Reproduce exactly the lines from the one containing "The image size is (1388, 868)." through the end of the entries, including both. Drop the pictures.

------------------------------------------------

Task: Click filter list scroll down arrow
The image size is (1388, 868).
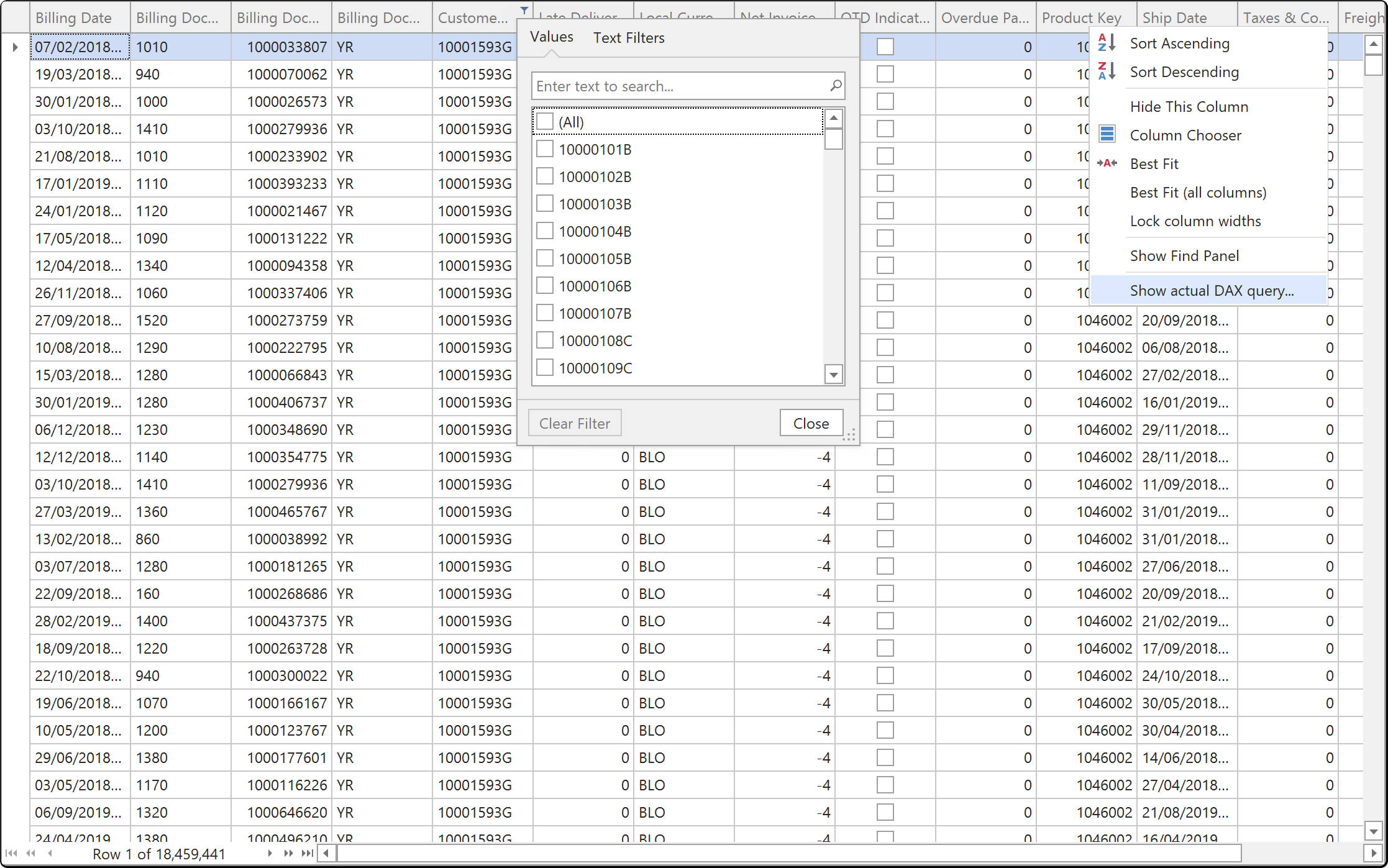Action: click(834, 375)
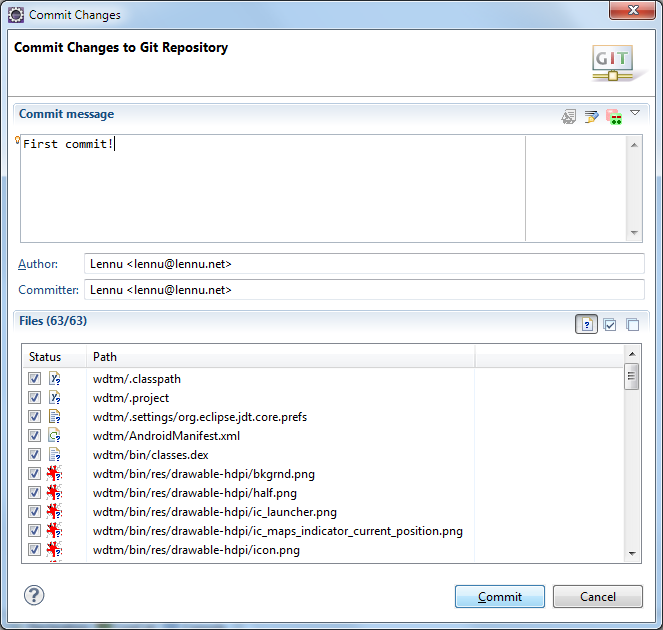Screen dimensions: 663x630
Task: Click the Amend previous commit icon
Action: click(569, 117)
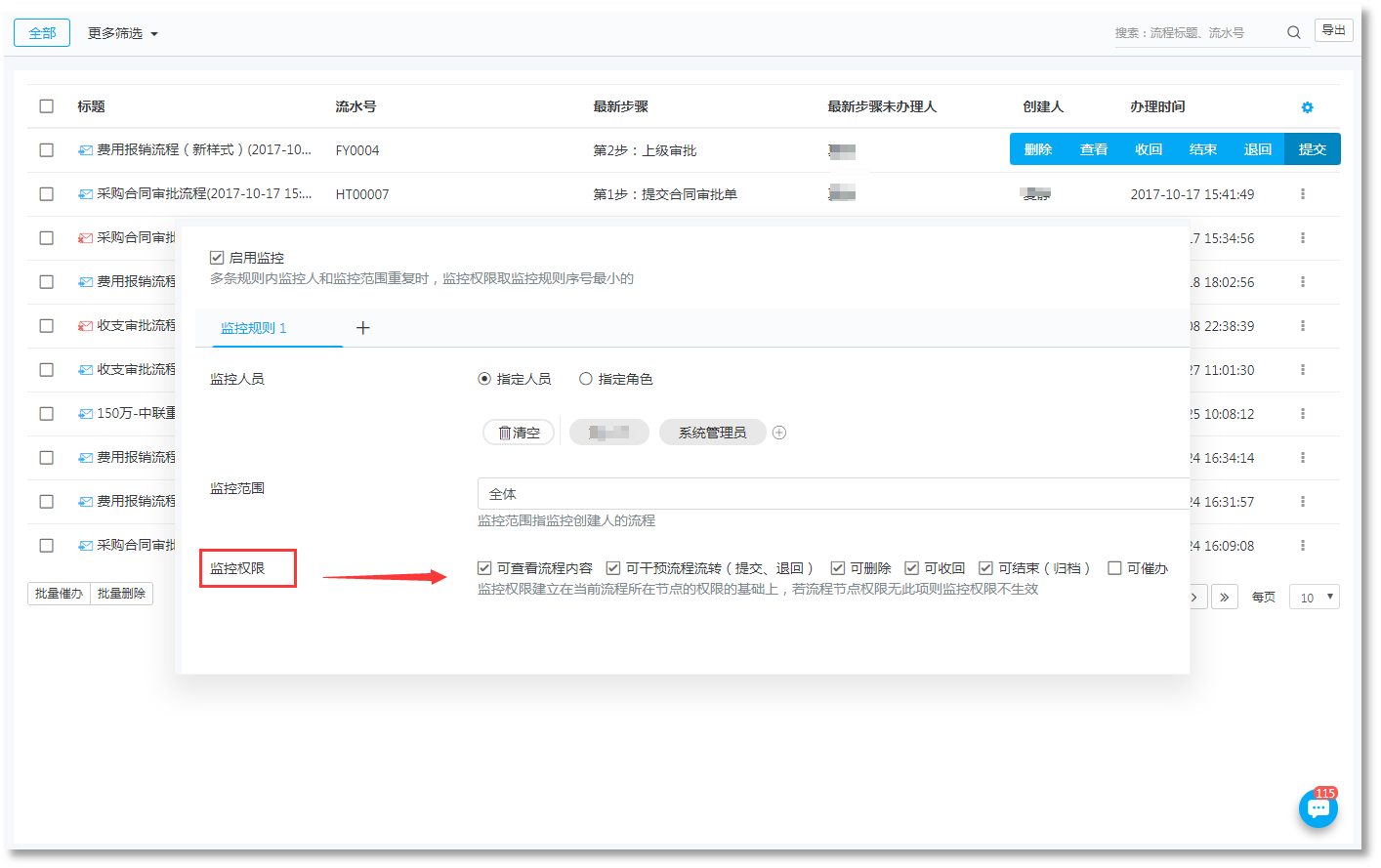
Task: Click the chat support bubble icon
Action: pyautogui.click(x=1318, y=808)
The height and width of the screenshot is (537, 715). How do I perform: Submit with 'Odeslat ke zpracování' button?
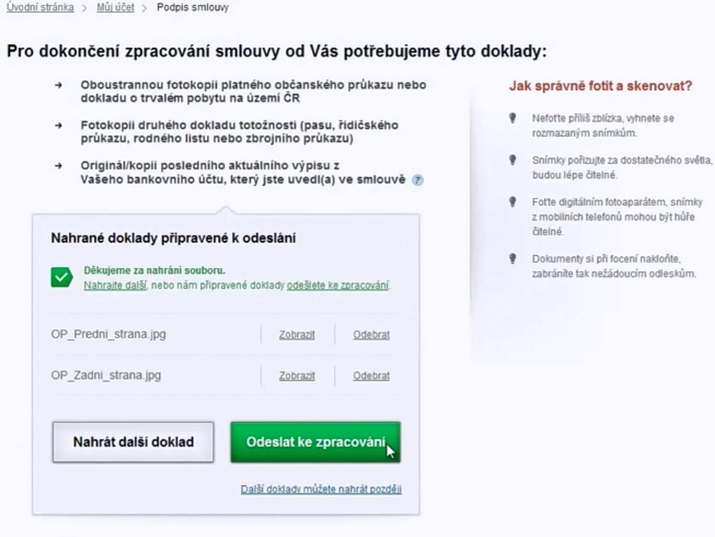point(316,442)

------------------------------------------------

**ANSWER AREA:**
The image size is (1388, 868).
Action: click(834, 375)
Screen dimensions: 663x630
Task: Click the Amend previous commit icon
Action: click(569, 117)
Task: Click the chat support bubble icon
Action: pyautogui.click(x=1318, y=808)
The height and width of the screenshot is (537, 715). How do I perform: Submit with 'Odeslat ke zpracování' button?
point(316,442)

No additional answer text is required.